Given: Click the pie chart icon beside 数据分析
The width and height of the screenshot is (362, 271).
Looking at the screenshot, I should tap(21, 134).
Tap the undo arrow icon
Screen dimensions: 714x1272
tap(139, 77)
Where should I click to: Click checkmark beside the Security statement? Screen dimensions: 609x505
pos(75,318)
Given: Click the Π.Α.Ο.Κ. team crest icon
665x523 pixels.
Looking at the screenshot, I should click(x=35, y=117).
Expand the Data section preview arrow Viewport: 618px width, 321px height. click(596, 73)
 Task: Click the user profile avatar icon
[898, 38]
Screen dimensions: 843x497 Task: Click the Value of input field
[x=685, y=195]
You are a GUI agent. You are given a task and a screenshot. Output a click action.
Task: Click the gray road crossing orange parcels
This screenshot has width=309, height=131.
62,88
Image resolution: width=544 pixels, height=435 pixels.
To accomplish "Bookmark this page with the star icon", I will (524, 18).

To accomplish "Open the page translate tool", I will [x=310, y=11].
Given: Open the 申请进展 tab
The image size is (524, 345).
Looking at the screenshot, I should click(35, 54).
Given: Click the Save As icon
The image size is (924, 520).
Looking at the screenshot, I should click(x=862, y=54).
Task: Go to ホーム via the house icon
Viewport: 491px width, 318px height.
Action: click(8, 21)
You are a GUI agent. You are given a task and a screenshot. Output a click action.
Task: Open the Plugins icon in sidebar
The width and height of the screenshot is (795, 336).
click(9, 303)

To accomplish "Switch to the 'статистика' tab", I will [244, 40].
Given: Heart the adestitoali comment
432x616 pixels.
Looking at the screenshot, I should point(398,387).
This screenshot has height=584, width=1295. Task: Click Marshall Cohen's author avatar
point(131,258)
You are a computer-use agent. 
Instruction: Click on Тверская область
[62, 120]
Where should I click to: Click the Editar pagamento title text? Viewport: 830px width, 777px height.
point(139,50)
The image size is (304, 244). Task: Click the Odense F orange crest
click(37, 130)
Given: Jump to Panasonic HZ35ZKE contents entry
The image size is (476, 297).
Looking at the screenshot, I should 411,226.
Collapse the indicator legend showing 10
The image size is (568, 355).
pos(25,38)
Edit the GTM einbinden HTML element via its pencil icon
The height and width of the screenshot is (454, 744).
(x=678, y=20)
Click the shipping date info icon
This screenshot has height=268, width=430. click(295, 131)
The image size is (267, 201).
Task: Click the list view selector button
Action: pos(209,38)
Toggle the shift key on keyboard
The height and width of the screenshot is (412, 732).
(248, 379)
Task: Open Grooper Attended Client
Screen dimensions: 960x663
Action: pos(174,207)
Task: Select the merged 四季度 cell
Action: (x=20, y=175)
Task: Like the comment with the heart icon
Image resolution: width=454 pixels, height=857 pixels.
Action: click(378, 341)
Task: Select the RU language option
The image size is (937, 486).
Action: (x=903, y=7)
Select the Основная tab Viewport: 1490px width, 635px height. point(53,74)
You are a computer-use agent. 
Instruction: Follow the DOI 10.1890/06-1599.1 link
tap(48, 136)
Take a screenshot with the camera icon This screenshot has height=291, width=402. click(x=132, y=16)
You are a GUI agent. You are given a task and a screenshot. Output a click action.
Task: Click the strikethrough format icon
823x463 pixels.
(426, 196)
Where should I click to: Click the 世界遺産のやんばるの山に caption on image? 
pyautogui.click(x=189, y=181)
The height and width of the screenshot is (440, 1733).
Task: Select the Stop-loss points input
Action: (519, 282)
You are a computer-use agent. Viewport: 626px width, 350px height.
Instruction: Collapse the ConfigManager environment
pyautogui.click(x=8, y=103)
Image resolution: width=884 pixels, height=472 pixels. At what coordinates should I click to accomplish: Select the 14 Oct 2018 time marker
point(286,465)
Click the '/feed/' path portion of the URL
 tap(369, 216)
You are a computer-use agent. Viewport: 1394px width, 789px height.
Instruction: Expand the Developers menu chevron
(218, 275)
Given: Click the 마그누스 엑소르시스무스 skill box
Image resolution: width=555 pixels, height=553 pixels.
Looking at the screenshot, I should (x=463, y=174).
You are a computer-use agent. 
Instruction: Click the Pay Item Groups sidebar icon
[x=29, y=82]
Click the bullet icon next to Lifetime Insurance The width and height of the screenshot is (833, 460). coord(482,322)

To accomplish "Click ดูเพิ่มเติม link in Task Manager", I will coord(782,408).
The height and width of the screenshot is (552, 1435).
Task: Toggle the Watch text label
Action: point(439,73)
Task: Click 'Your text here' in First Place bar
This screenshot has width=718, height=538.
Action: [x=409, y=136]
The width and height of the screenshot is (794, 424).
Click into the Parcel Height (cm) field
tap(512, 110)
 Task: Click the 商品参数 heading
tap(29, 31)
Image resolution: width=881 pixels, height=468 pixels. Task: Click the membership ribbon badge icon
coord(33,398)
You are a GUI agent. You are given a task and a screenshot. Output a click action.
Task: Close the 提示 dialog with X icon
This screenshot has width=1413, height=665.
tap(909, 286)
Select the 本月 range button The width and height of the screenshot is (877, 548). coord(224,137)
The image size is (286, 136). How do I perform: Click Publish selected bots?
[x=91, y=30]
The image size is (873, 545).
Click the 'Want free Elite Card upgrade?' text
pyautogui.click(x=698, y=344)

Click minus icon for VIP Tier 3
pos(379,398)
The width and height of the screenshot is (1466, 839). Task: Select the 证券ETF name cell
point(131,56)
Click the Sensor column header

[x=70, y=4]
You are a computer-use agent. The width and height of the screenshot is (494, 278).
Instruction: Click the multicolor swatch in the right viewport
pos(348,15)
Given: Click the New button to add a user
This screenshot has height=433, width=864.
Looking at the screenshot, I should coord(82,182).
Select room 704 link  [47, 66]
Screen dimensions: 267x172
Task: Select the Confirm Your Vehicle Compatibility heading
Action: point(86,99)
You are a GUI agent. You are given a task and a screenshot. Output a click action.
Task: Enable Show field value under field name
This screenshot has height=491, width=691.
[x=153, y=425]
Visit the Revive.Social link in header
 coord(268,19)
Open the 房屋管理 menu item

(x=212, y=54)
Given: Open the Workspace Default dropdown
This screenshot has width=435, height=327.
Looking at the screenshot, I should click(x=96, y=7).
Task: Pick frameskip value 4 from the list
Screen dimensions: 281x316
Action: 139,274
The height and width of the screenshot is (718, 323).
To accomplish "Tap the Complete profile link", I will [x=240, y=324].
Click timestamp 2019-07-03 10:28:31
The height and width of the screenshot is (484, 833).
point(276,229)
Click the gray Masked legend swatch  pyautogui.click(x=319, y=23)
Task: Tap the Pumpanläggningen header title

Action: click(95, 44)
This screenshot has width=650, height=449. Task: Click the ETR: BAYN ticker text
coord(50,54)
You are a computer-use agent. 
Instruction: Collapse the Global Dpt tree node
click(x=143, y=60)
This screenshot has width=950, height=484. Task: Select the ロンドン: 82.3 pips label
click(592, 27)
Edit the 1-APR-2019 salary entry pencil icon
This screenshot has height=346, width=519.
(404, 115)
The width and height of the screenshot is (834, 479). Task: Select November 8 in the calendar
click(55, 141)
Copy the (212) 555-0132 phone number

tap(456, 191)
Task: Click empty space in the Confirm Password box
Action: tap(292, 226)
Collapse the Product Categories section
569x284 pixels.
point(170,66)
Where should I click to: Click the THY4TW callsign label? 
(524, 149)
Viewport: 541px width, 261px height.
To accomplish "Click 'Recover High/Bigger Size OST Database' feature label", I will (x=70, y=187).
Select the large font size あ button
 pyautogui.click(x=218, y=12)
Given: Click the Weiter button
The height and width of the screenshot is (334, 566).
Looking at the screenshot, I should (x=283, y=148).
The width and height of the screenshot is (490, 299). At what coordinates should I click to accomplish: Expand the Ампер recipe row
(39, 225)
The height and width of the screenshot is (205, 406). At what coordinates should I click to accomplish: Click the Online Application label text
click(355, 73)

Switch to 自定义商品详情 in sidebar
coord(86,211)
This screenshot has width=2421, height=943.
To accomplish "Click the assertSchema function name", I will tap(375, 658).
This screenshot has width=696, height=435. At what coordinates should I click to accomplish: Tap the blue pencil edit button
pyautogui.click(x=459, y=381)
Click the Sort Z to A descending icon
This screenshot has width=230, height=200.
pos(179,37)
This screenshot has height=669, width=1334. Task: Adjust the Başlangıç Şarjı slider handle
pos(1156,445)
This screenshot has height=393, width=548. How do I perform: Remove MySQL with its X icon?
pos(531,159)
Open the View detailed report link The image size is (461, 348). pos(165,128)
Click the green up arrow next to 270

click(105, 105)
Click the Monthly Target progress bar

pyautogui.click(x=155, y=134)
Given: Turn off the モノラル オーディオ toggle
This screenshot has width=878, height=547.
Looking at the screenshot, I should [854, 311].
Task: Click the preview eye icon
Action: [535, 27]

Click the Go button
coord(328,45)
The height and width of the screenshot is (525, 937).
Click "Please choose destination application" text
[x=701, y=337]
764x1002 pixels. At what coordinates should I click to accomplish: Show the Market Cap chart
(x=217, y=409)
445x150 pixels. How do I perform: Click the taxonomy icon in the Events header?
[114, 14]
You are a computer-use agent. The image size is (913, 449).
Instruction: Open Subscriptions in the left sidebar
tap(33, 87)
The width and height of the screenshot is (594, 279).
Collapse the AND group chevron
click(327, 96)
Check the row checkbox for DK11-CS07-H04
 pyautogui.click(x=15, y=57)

Instructions to follow>
Lines wanted from the listing above: the line with "The height and width of the screenshot is (718, 323)." up to and including the line with "Click the gray Masked". Please write them out exactly, adding nothing else.

Response area>
The height and width of the screenshot is (718, 323).
To accomplish "Tap the Complete profile link", I will [x=240, y=324].
Click timestamp 2019-07-03 10:28:31
The height and width of the screenshot is (484, 833).
point(276,229)
Click the gray Masked legend swatch  pyautogui.click(x=319, y=23)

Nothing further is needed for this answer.